The world was a strikingly different place when I founded Carpenter Group a lifetime ago. If you were a woman, you couldn’t study at Columbia, sue for pay discrimination after six months, or get a business loan unless a man cosigned for it. Ph.D. programs in women’s studies didn’t exist; neither did paid maternity leave.

It was 1982, and no woman had ever run for vice-president—much less served in that capacity—traveled in space, won the Iditarod, or run a big-city police department. In virtually every newspaper and magazine, women’s names were preceded by “Miss” or “Mrs.” “Ms.” was just another PC affectation.

Today, happily, there are more women Fortune 500 CEOs, Supreme Court justices, astronauts and university presidents than at any previous time in history. Groups like Girls Who Code, the Financial Women’s Association and Zonta International empower, promote and advocate for women. And March, of cours, is Women’s History Month, which, like Carpenter Group, originated in 1982 (albeit as Women’s History Week).

The beginnings of International Women’s Day, observed today, March 8, go back even further—to the 1960s at least. Since the United Nations first observed International Women’s Day in 1977, it has always been an occasion for celebration as well as reality-checking.

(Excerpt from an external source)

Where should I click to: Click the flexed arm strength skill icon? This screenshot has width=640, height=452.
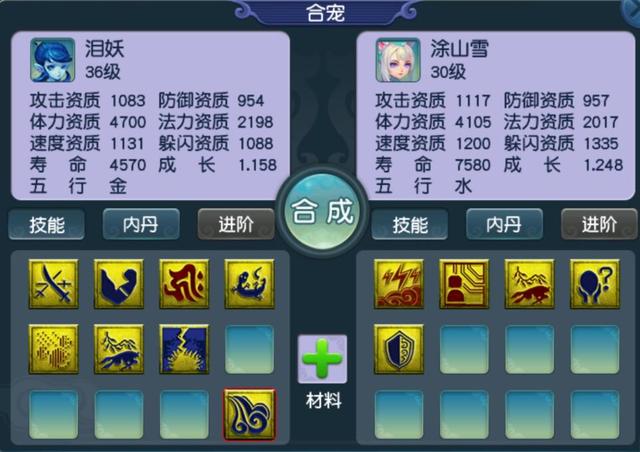(119, 284)
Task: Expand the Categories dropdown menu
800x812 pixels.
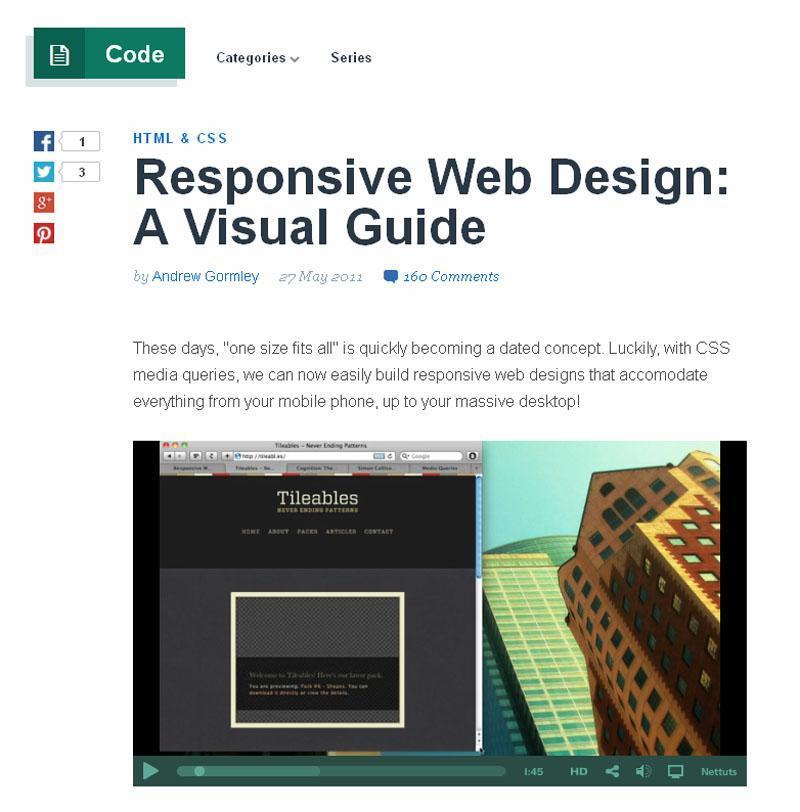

This year’s theme is a case in point: “Women in Leadership: Achieving an Equal Future in a COVID-19 World.”

“Women stand at the front lines of the COVID-19 crisis, as health care workers, caregivers, innovators, community organizers and as some of the most exemplary and effective national leaders in combating the pandemic,” notes a statement from the UN. The crisis has highlighted both the centrality of women’s contributions and the disproportionate burdens they carry: Female healthcare workers put their lives at daily risk in the service of others every day yet earn less than their male counterparts. Meanwhile, women are significantly underrepresented in national and global COVID-19 policy spaces.

“The COVID-19 pandemic has taught us that diversity in leadership makes a difference, and the pandemic response in countries led by women has captured the headlines,” says the UN. “Yet only three countries in the world have 50 per cent or more women in parliament and 119 countries have never had a woman head of state.”

There is no question that we are moving too slowly toward full gender equality—but at least we are moving. In the U.S. today there are more than 12.3 million women-owned businesses, a fivefold increase over 1982, when Carpenter Group made its debut.

Yes, in some ways, it seems like a lifetime ago. In other ways, though, we’ve barely begun.